A master carpenter after a long and fruitful career decided to retire and take up a lifelong ambition to become an economist. No longer needing his tools he sold them on eBay. With these tools he had built marvelous cabinets of sublime beauty; produced toys, musical pieces and whole houses.
The entrepreneur who bought his tools on eBay knew the reputation of the Master and had heard people rave about the beauty, utility and overall workmanship of his products. He rented out the tools to others so they could boast of using the tools of the master. He then had the tools duplicated and sold them with a certificate. Anyone who bought those tools could claim to be using the tools of the master. And the expectation was that they would produce masterpieces on a par with the Master’s. Alas, it did not work out that way.

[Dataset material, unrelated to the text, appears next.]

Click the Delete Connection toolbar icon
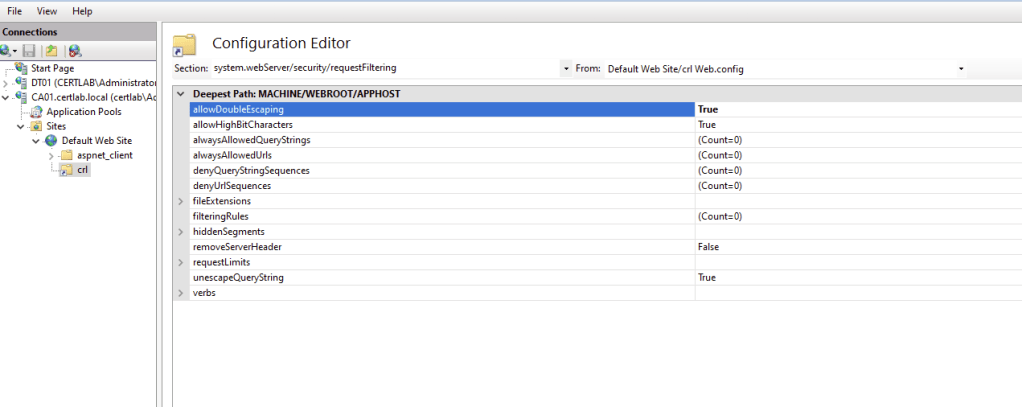The width and height of the screenshot is (1022, 407). 75,51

Anyone reading this knows that a carpenter no matter how good his tools cannot produce great work unless he spends years training with another master. Yet in management it is assumed that a certificate, a degree or a black belt somehow confers that magic ingredient.
Some Special Masters
Some people do not believe there is any special knowledge, skill or smarts beyond the tools and some kind of mastery of the tools. One historical example clearly elucidates the difference that profound mastery can make. The best violins are generally considered those made by two eighteenth-century masters of Cremona, Italy: Antonio Stradivari and Guiseppe Guarneri del Gesu. Violins made by these two masters are considered the best in the world and violinist pay tens of thousands of dollars to own and play one. Others have tried to duplicate their efforts yet they still fall short.
Some people make an excellent livelihood just cleaning and tuning these masterworks. In one case, however, a craftsman noticed a small bump in the wood on the inside of one of these violins and sanded it down—thinking that would improve the sound. The violin never sounded the same again. Try as he might to restore the richness of the sound to the instrument he could not.
If you had all of their tools, no matter how hard you tried you could not duplicate the rich sounds of the violins created by the two eighteenth century masters. You could build violins that looked identical; you can build violins that sound quite good, but not as good. Their violins have been taken apart and examined for over two hundred years, and no one yet knows how to make violins that match their richness of sound.
If you had trained with one of these masters you would be able to build a violin like they had already made. But these two masters were constantly experimenting and improving throughout their lives. They did not start out as preeminent violin masters, they became. And to keep growing and keep improving requires more than supreme craftsmanship and knowledge of what worked in the past. What are some of the areas of knowledge that these two had mastered? They must have understood and had an appreciation for music, the theory of music, and what we today call acoustics and vibrations. They understood materials such as wood, egg yolks and various others. They must have had some understanding of chemistry, tools and probably other areas that I would be hard pressed to name. And they were able to understand how all of these work together as a system to create a great violin. With this systemic appreciation of the various areas of knowledge they not only created great violins but kept experimenting and producing different and unique, timeless violins that lasted for centuries, which even today cannot be matched.
Tools by themselves, of course, are important. One difference between humans and the great apes is our ability to build tools of unmatched utility, complexity and specificity. And if you are competing against chimpanzees, tools by themselves may be sufficient. But for those who wish to improve the condition of humankind something more is required.